[EXTRACTED DATA]
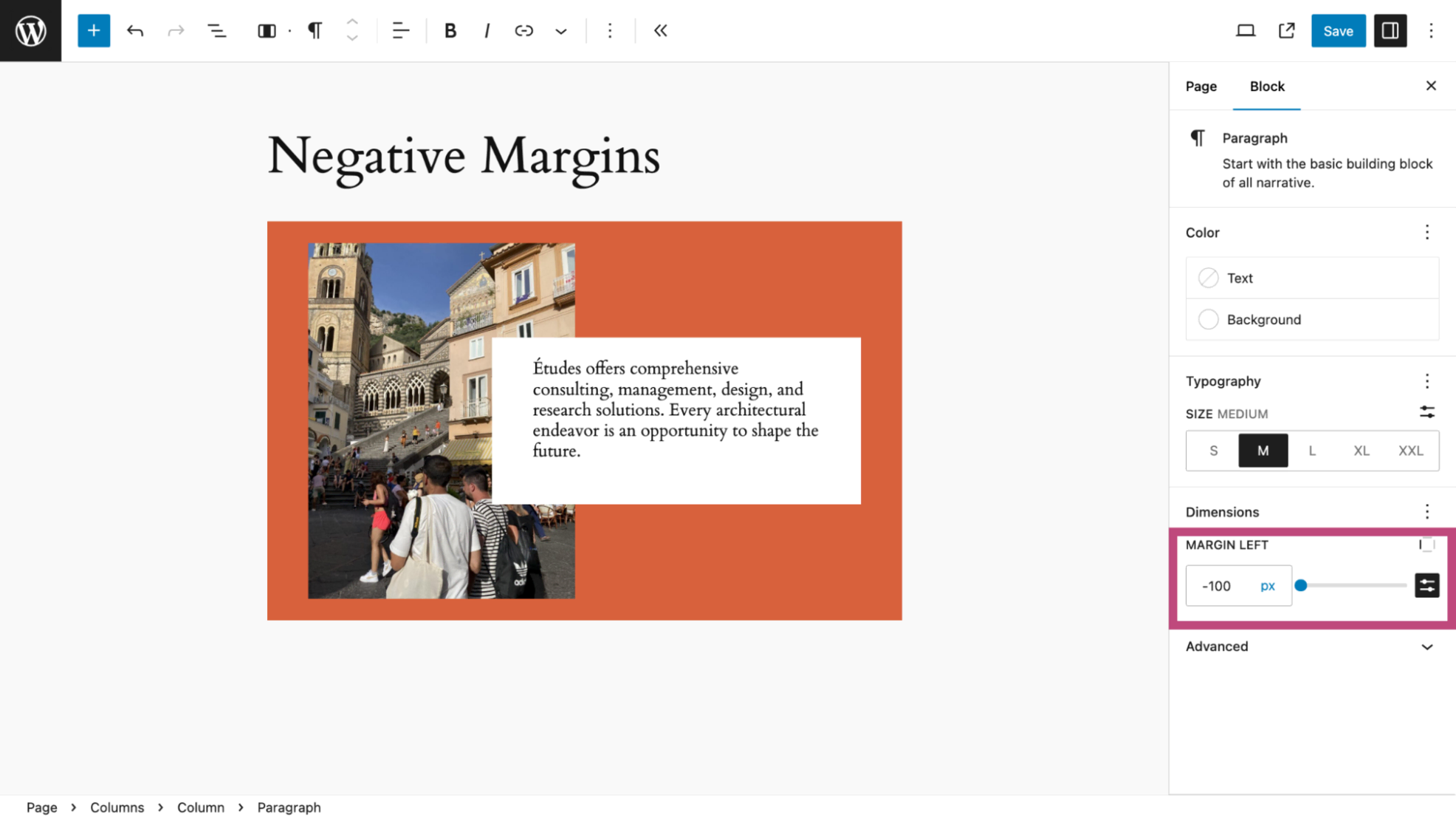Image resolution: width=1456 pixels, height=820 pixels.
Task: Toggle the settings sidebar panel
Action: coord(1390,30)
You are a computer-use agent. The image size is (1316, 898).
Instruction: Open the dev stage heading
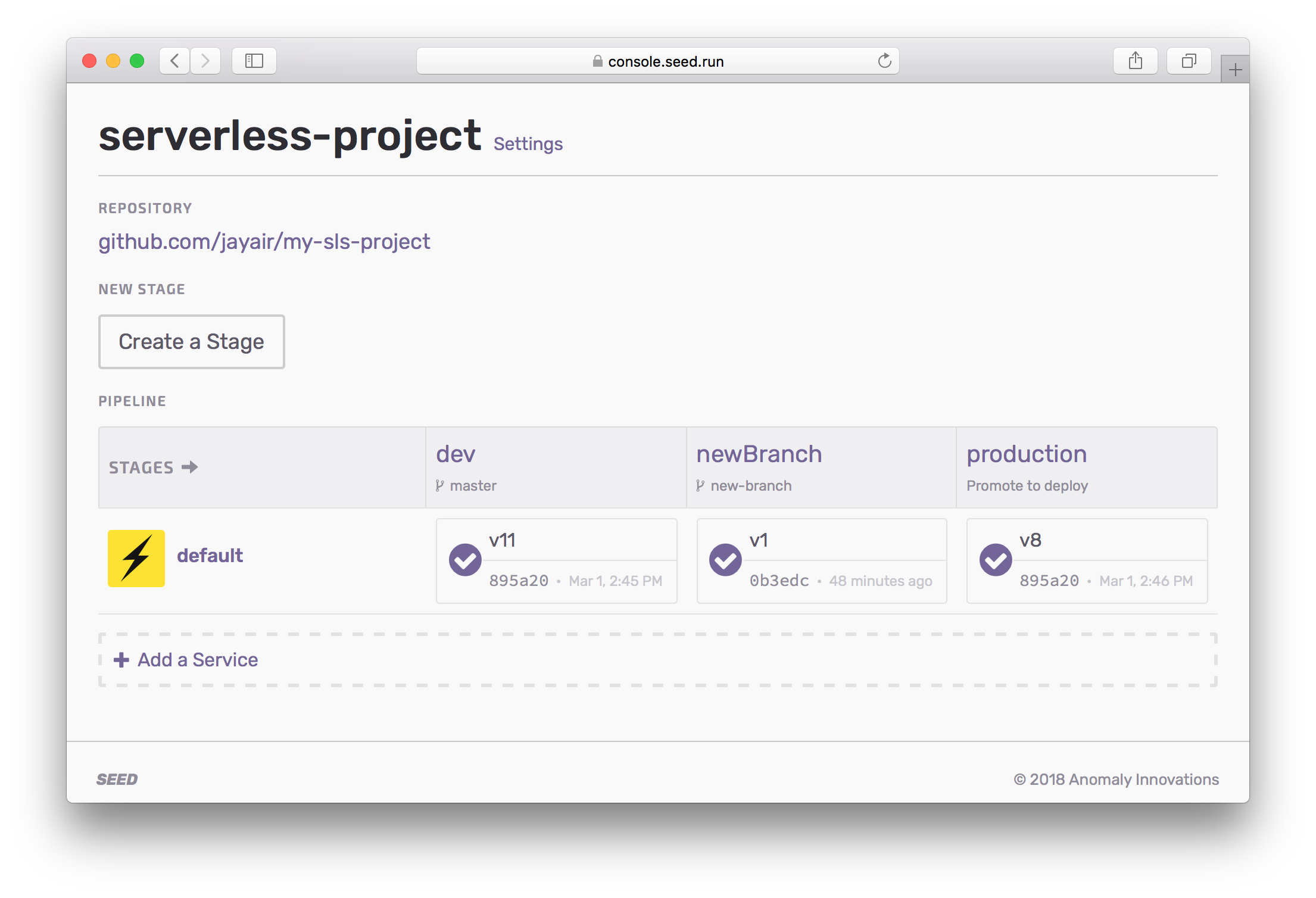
[/EXTRACTED DATA]
> _PROMPT_: Skip all pictures. Then give again, exactly, each line from the line holding "You are a computer-use" through the last line of the listing above, both ends included.

> _ANSWER SECTION_:
You are a computer-use agent. The image size is (1316, 898).
Instruction: Open the dev stage heading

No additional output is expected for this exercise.